“Kids, you don’t know what the hell it is.”
That’s how it’s done Bill Maher opened up about his latest take on Western Civilization during Friday night’s episode of Real time — and by “kids” he meant two of the biggest pop stars on the planet.
The HBO host remarked Billie Eilish and Chappell Roan by name, accusing them of reducing everything about the West to a story of oppression while benefiting from the freedoms it created. It was the kind of segment that splits the Internet in half—and within hours, it was already doing just that.
“Don’t ask Billie Eilish or Chappell Roan”
Maher did not relax. He told his audience that young people “think the West is white and white is bad,” then argued that atrocities were not unique to European history, pointing to Imperial Japan and Genghis Khan.
He then turned his attention directly to the two Grammy-winning artists. “Don’t ask Billie Eilish or Chappell Roan what Western values are, because they’ll just say it’s about oppression,” Maher said. “But it’s not about oppression.”
Instead, he listed what he believes the West actually stands for: “Rule of law. Respect for minorities. Democracy.
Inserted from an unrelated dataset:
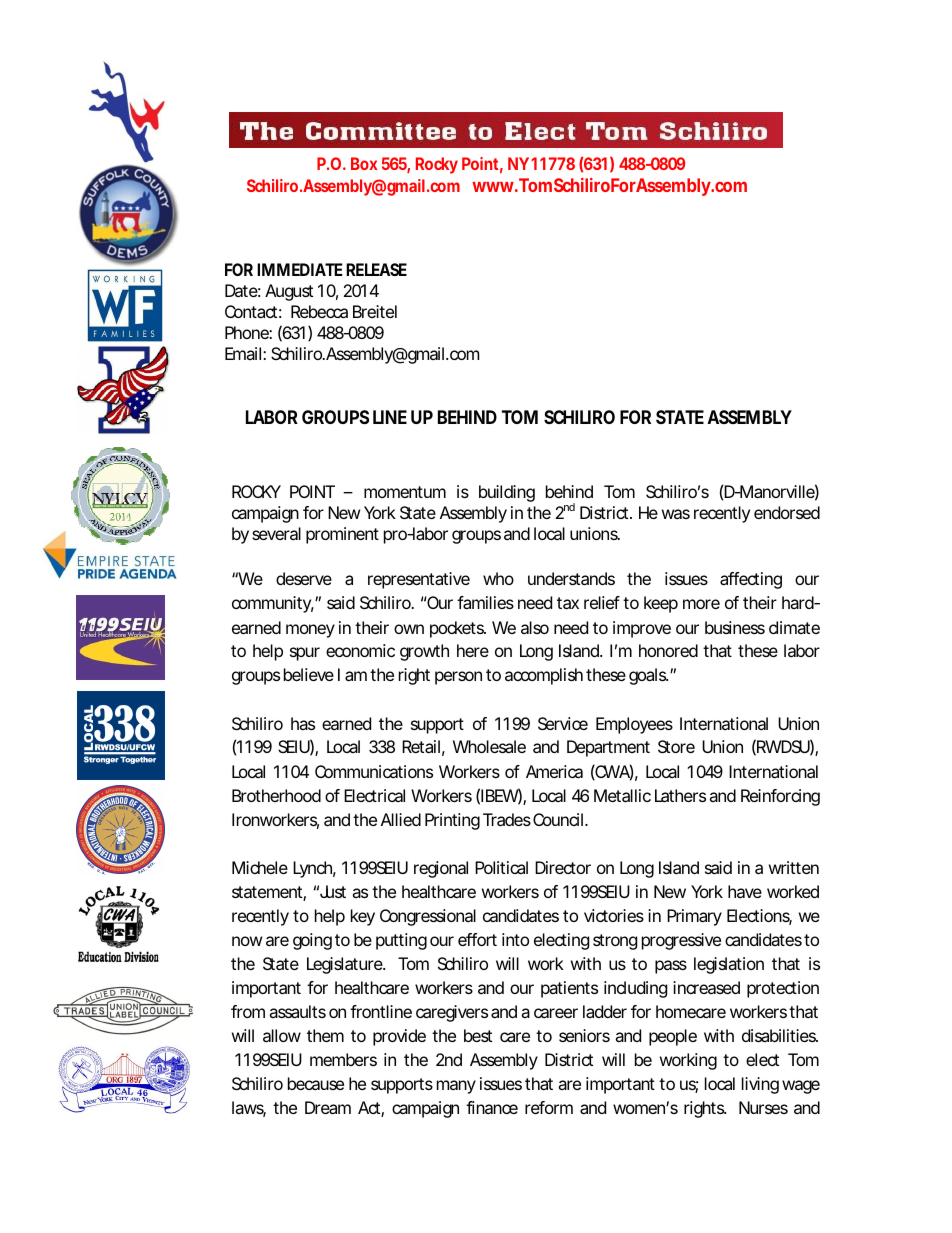 This image has height=1233, width=952. Describe the element at coordinates (492, 1107) in the image. I see `finance` at that location.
Scientific inquiry.” He called them “good things that came from the Western world” and added: “I wish schools would teach this again.”
The comments built on Maher’s earlier attack on Eilish’s viral Grammy speech, in which the 24-year-old declared “nobody’s illegal on stolen land” while accepting Song of the Year. At the time, he told her he “didn’t go to school” and “doesn’t know the facts.”
On Friday, he made it clear he wasn’t done.
What Maher didn’t mention about Roan
Image credit: @chappellroan
This is where the story gets more complicated – and more interesting.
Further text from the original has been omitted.